# taz.de -- Die Rückkehr des Mittelstürmers: Das Comeback der Kantigen
       
       > Es braucht robuste Spieler wie Romelu Lukaku im Angriff, die nicht
       > unbedingt Tore schießen, aber diese anderen ermöglichen.
       
 (IMG) Bild: Olivier Giroud (rechts) ist einer der Kreativen in Frankreichs Équipe
       
       Zehn Jahre ist es her, als sich einem großen Publikum der Fußball der
       Zukunft zeigte. Diese Revolution ging – heute schwer zu glauben – von
       Russland aus. Im Achtelfinale der EM 2008 spielte das nachsowjetische Team,
       gecoacht vom Niederländer Guus Hiddink, ein astreines 5-5-0-System.
       
       Andrej Arschawin, Roman Pawljutschenko und die anderen rannten die
       bedauernswerten Niederländer in Grund und Boden; die Laufwege der Außen
       schnitten fortwährend diagonal durch die Viererkette des Gegners, bis diese
       tiefe Risse bekam; und gerannt sind sie, als hätte sich der Leibhaftige an
       ihre Fersen geheftet.
       
       Die Abschaffung des Mittelstürmers schien nur noch eine Frage der Zeit. Das
       System der Zukunft würde ein 4-6-0 werden, der Fußball der Zukunft käme
       ohne Stürmer aus. Von diesen Voraussagen ist geblieben: der durch sie
       hindurchging, der Wind. Heuer lief Russland immer noch sehr, sehr viel.

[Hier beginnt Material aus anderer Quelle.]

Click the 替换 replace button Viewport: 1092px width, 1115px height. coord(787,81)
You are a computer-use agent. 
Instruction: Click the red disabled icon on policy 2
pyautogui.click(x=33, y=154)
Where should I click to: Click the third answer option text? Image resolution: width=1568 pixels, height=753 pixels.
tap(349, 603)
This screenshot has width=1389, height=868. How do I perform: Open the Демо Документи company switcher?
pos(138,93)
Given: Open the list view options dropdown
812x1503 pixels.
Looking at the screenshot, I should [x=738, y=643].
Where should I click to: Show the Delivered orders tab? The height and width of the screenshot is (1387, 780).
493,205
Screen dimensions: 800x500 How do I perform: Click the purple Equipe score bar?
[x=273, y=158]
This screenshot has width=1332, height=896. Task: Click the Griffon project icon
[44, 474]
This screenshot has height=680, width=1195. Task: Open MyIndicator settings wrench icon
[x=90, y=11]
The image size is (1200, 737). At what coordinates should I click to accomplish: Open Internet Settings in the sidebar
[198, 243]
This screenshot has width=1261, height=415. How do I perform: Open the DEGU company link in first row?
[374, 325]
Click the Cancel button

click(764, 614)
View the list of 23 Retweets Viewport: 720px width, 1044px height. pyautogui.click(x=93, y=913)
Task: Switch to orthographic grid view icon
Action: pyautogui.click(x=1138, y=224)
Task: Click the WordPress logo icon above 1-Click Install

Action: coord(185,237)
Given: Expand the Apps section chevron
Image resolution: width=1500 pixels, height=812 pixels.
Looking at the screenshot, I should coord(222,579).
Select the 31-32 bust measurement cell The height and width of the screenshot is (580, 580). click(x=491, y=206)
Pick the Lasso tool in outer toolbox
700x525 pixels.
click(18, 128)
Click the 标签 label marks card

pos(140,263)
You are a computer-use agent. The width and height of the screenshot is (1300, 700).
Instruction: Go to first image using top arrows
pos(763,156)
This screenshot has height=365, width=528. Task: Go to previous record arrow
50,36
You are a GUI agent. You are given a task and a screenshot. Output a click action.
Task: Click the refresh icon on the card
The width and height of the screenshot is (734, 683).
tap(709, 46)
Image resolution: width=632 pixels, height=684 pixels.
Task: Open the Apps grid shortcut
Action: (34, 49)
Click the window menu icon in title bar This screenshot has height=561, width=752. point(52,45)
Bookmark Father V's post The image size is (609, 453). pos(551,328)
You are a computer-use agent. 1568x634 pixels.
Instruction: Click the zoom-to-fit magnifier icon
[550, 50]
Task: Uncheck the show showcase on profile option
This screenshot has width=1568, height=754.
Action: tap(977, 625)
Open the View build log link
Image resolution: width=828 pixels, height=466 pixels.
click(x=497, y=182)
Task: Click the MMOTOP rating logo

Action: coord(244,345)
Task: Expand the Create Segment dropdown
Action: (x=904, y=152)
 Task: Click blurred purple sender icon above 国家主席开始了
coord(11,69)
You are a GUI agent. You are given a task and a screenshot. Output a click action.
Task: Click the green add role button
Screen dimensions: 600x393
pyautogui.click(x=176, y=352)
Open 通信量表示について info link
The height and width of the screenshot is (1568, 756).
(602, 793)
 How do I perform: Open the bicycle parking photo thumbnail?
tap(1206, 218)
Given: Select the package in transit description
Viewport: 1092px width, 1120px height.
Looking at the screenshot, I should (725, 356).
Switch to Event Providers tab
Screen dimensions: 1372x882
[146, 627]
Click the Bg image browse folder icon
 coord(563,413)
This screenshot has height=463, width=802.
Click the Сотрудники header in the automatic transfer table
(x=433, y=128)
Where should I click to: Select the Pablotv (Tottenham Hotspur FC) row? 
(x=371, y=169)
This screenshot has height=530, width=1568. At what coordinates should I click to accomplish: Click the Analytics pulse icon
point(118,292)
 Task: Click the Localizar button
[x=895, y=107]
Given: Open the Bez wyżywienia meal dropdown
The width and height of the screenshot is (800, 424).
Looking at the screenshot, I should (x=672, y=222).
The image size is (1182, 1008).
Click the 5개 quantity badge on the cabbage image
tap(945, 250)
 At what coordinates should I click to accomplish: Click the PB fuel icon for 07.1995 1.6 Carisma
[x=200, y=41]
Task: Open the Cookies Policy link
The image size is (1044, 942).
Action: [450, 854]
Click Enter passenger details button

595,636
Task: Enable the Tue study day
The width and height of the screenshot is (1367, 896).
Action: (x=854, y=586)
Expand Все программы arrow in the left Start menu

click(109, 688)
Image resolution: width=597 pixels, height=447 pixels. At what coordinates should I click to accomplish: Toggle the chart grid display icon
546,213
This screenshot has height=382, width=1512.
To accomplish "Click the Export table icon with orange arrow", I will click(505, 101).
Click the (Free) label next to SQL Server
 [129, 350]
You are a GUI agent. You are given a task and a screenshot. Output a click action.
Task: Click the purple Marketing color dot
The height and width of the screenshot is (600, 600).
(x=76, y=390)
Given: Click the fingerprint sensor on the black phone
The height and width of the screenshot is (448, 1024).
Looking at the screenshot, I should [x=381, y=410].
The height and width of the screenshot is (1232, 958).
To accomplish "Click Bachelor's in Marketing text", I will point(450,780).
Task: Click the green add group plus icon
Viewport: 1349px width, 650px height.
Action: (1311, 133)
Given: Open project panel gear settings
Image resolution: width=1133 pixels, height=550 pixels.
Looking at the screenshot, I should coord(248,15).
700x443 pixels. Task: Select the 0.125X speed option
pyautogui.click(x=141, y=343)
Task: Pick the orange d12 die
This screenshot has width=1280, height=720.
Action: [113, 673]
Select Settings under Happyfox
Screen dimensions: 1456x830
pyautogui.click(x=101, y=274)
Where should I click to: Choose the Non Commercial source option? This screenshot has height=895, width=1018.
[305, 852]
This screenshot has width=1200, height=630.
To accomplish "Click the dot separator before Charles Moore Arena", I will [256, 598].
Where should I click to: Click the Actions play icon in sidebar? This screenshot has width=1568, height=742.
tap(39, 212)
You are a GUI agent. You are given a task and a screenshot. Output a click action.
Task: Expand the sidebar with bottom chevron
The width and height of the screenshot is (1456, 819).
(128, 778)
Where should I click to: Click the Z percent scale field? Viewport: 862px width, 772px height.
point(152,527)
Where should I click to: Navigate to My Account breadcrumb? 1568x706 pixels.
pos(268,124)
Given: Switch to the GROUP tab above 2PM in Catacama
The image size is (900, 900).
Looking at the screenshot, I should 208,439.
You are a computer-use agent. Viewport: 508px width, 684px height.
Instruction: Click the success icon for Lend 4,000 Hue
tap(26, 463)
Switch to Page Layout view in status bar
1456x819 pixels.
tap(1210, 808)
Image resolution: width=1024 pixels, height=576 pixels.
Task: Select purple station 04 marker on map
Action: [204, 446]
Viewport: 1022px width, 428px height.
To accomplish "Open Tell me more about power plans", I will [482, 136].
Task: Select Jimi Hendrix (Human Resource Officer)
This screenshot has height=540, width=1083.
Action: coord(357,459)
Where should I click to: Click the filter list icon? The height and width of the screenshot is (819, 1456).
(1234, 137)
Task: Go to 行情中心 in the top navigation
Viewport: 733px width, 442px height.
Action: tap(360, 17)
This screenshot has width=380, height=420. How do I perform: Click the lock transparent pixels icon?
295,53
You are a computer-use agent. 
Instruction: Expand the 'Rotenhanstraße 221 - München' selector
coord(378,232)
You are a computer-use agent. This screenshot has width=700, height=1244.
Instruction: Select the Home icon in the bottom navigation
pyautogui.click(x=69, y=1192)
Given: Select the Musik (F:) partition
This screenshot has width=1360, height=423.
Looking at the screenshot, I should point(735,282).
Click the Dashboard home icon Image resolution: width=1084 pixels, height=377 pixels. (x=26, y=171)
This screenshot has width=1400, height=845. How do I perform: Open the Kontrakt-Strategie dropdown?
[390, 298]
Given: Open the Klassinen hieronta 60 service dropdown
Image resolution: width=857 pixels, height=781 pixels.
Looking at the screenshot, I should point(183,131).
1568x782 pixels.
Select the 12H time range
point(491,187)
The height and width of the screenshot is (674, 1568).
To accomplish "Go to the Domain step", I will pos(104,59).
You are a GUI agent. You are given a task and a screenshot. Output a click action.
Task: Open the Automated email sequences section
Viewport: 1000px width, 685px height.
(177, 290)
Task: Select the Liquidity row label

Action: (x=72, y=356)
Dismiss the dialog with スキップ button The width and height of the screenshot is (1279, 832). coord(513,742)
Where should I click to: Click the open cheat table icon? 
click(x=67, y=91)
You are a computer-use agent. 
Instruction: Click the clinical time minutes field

       Aber vorne drin stand Artjom Dsjuba, ackerte und rackerte und rannte und
       brannte und drückte und pflückte die Bälle aus der Luft. Schön war das
       nicht immer, aber leidenschaftlich.
       
       Diese WM hat das Comeback des dreckigen Stürmers gesehen, der dahin geht,
       wo es wehtut, am liebsten dem Gegner. Jeder der Halbfinalisten hat ein
       solches Kampfschwein in der Truppe, und oft standen sie auch im
       Mittelpunkt; [1][Romelu Lukaku hat schon vier Tore gemacht], Harry Kane
       sogar sechs, Mario Mandžukić im Achtelfinale die wichtige Führung gegen
       Dänemark.
       
       Olivier Giroud hingegen hat noch kein Tor gemacht. Tore gelten altbackenen
       Reportern für Stürmer noch immer als Münze. Er selbst wies öfters darauf
       hin, dass er drei mehr oder weniger direkte Torbeteiligungen hatte, als
       wäre das das Entscheidende. Das ist es nicht: Giroud bindet die
       Innenverteidiger, damit jene, die besser Fußball spielen als er, etwas Raum
       haben. Er ist ein Ermöglicher, der unspektakuläre Pinsel, den die Farbe
       braucht.
       
       ## Stürmertypen, die fehlen
       
       Das ist eine undankbare Aufgabe, weil sie nicht sehr telegen ist; man sieht
       ihn kaum. Was ihn auszeichnet, ist, dass sich neben ihm die anderen in
       Szene setzen können; das lässt ihn schwächer erscheinen. Entsprechend ist
       er in Frankreich kritisiert worden, zu Unrecht, wie Trainer Didier
       Deschamps klarstellt. „Man sieht, was er bringt, vor allem dann, wenn er
       nicht spielt“, sagte er.
       
       Das zähe Spiel gegen Australien gibt ihm Recht; Giroud saß 70 Minuten auf
       der Bank, und Frankreichs Kreative Antoine Griezmann, Ousmane Dembélé und
       [2][Kylian Mbappé hatten große Probleme, in die Räume zu kommen]. Sie
       standen sich auf den Füßen; es war, als bräuchten sie einen
       Orientierungspunkt. Im zweiten Spiel brachte Deschamps dann Giroud als
       Zaunpfahl, es lief besser, und gegen Argentinien und Uruguay hat er dann
       sagenhaft intensive Spiele abgeliefert.
       
       Es gibt natürlich einen qualitativen Unterschied zwischen Lukaku und Kane
       einerseits und Mandžukić und Giroud andererseits. Erstere sind die
       begnadeteren Spieler, sie sind auf eine Rolle nicht festgelegt. Aber sie
       können diese Rolle – den Vierer im Sturm zu geben – ausfüllen, wenn nötig.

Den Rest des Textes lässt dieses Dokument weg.